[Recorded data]
■ ■ ■ ■ ■

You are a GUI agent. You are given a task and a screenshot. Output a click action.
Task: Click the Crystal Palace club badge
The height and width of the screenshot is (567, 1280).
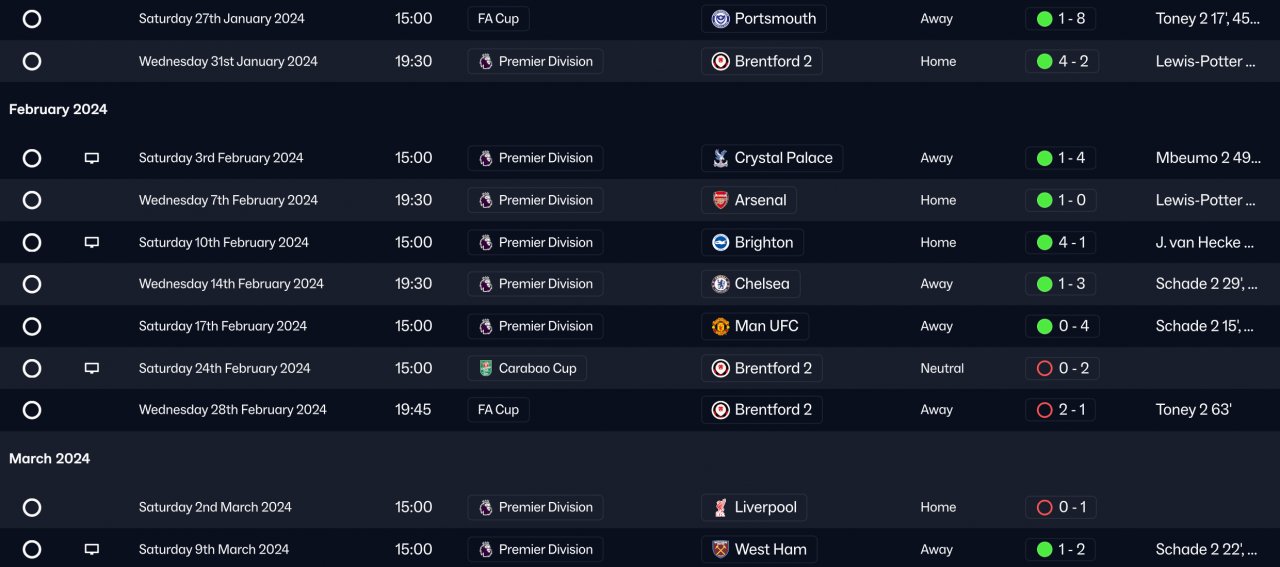click(720, 158)
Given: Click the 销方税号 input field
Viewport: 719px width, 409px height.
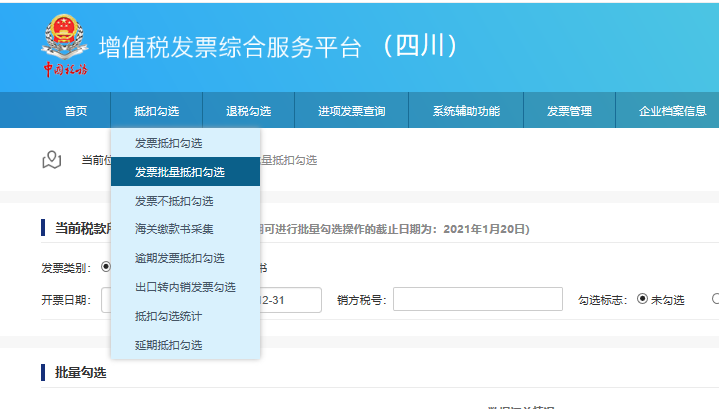Looking at the screenshot, I should [477, 300].
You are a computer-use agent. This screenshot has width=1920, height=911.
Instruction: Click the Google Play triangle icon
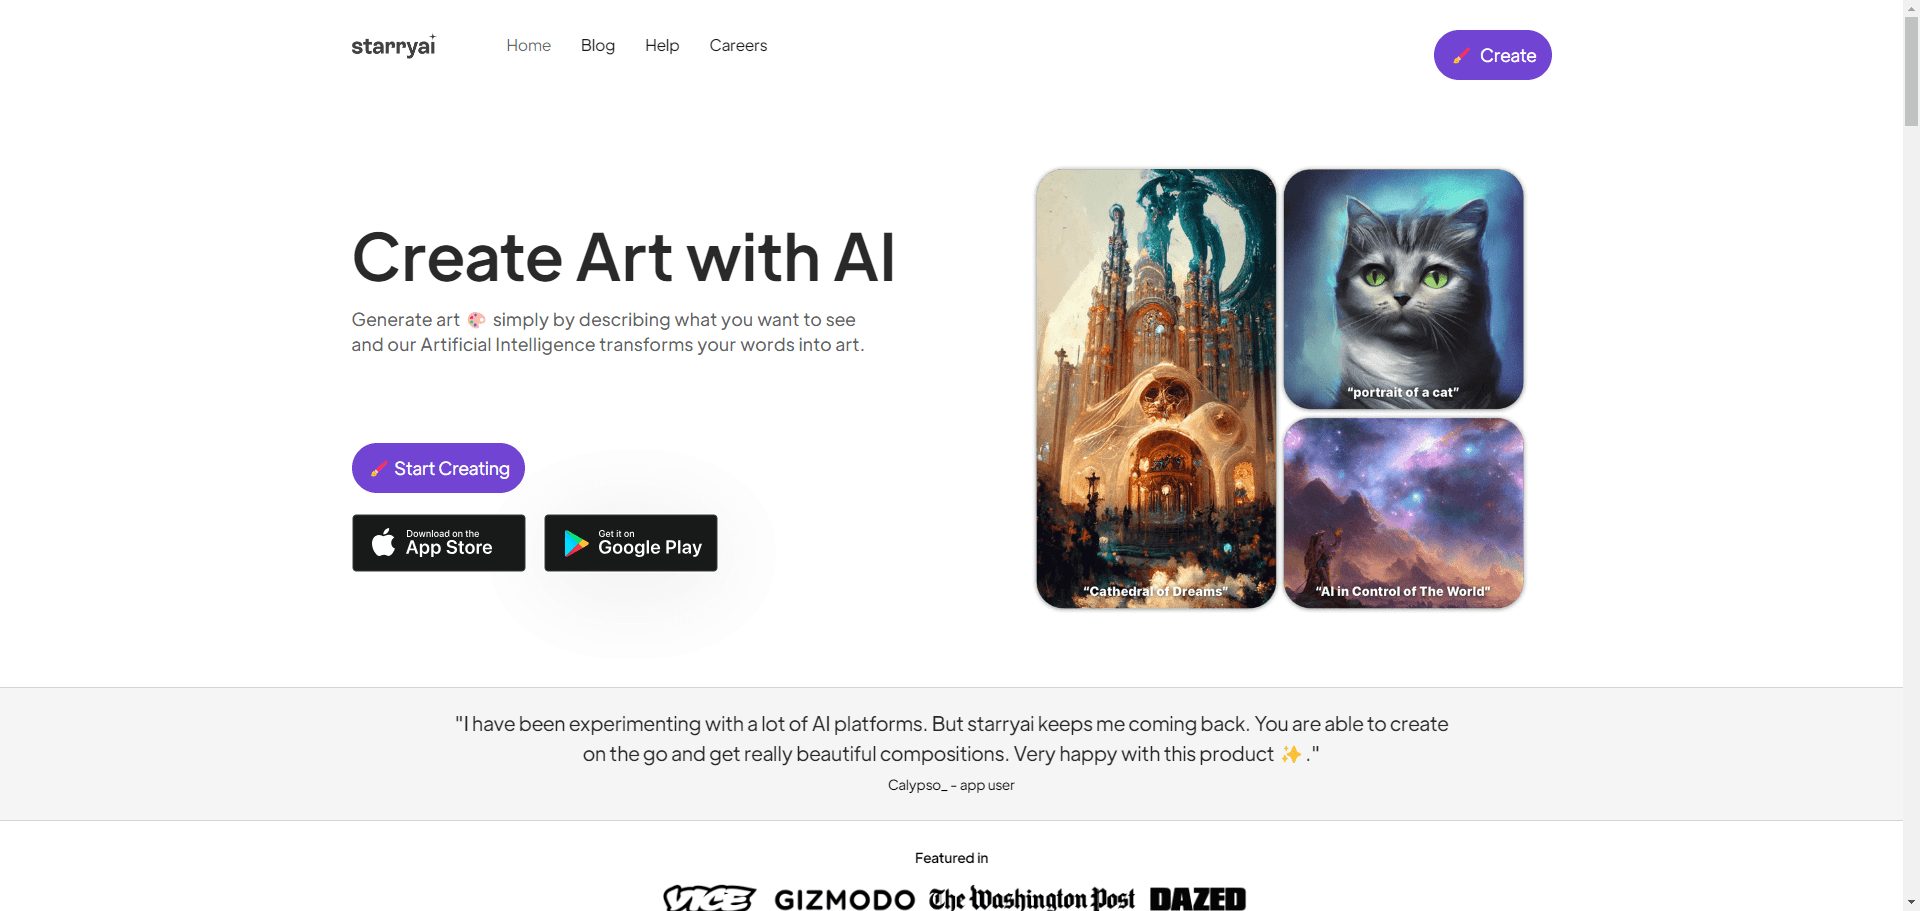(x=576, y=543)
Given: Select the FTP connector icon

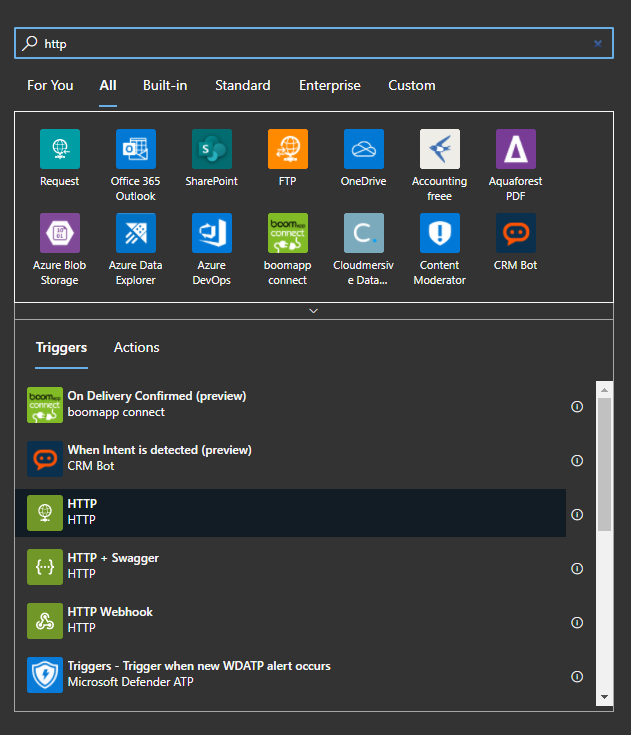Looking at the screenshot, I should point(287,149).
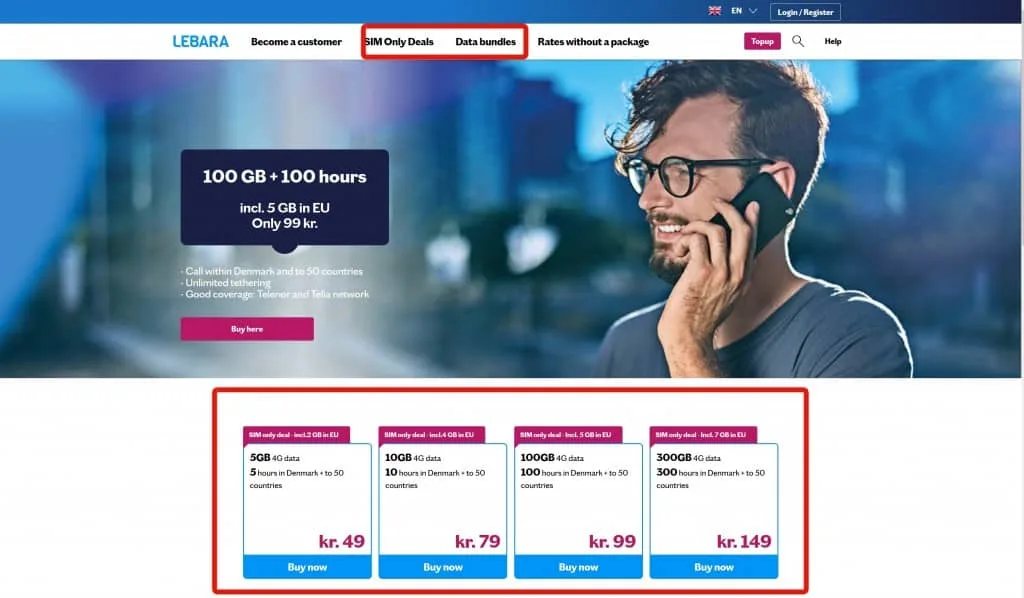Buy now the 5GB kr. 49 plan
The image size is (1024, 598).
(307, 567)
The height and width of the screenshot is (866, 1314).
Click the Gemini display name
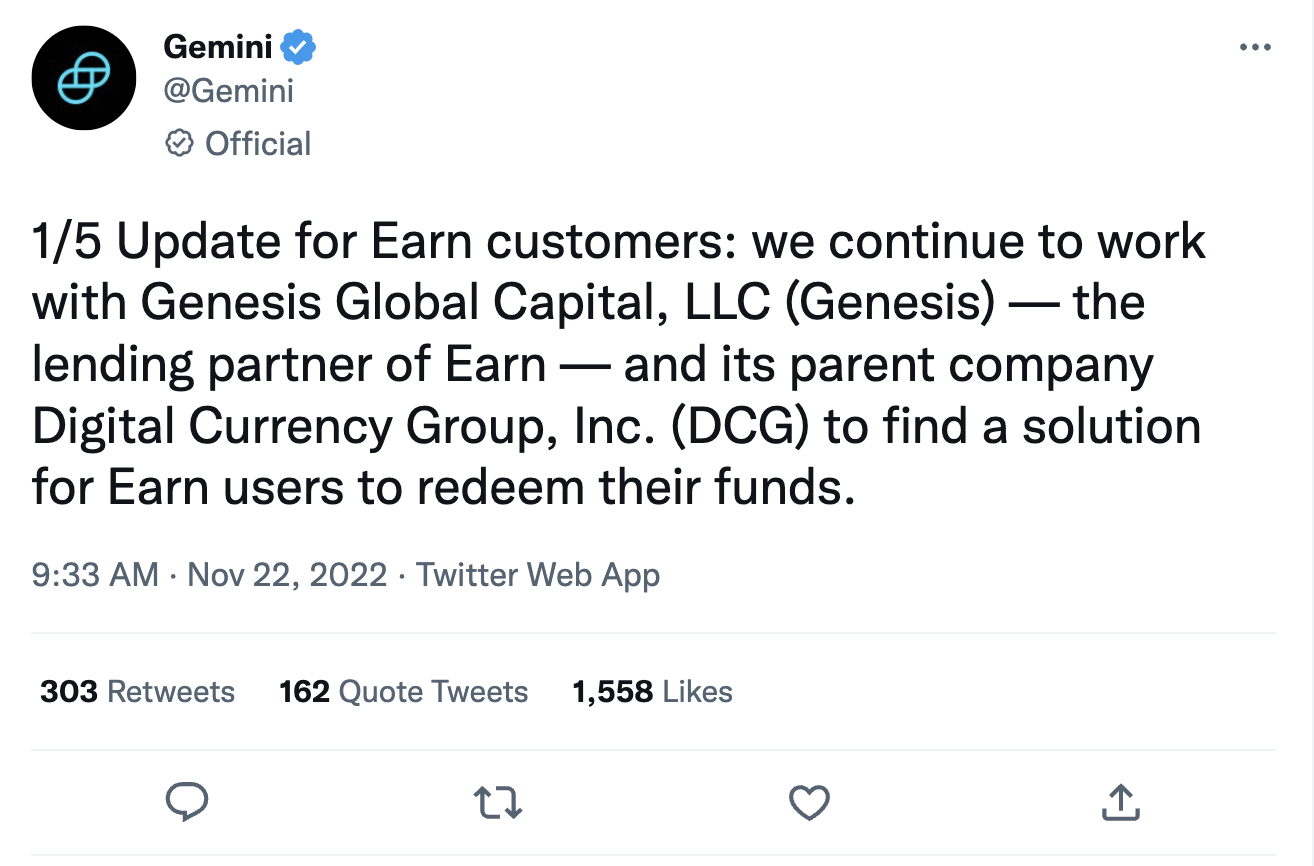point(217,46)
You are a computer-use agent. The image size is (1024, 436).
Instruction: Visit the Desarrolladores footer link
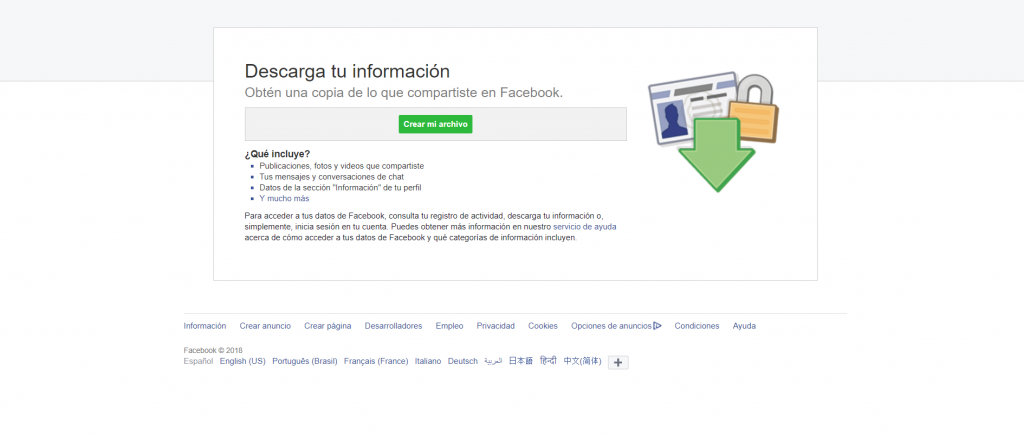tap(393, 326)
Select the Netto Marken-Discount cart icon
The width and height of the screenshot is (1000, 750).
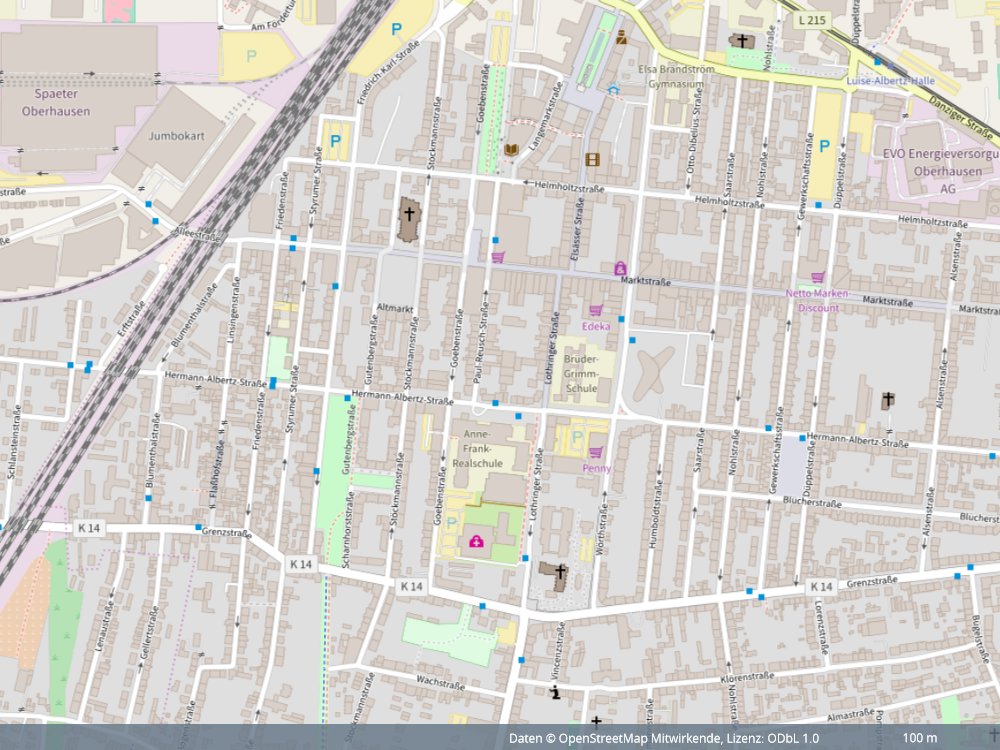[818, 277]
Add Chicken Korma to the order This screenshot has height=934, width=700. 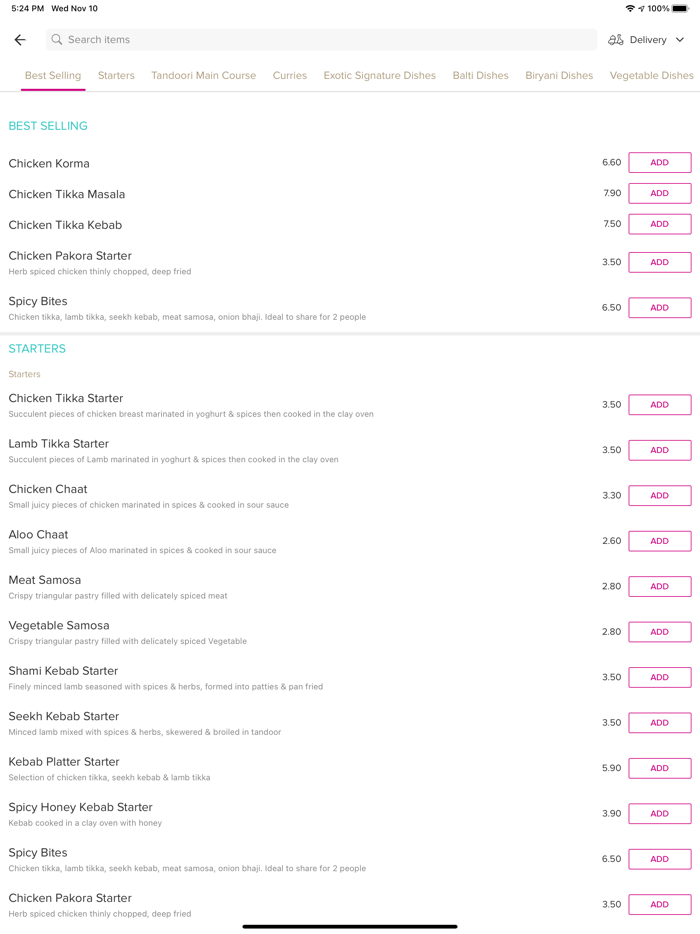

■ ■ ■ ■ ■

■ Work order:
Show a copy of each line from the data that includes the word "computer".

■ Task answer:
You are a computer-use agent. This screenshot has width=1920, height=911.
You are a computer-use agent. The image size is (1024, 436).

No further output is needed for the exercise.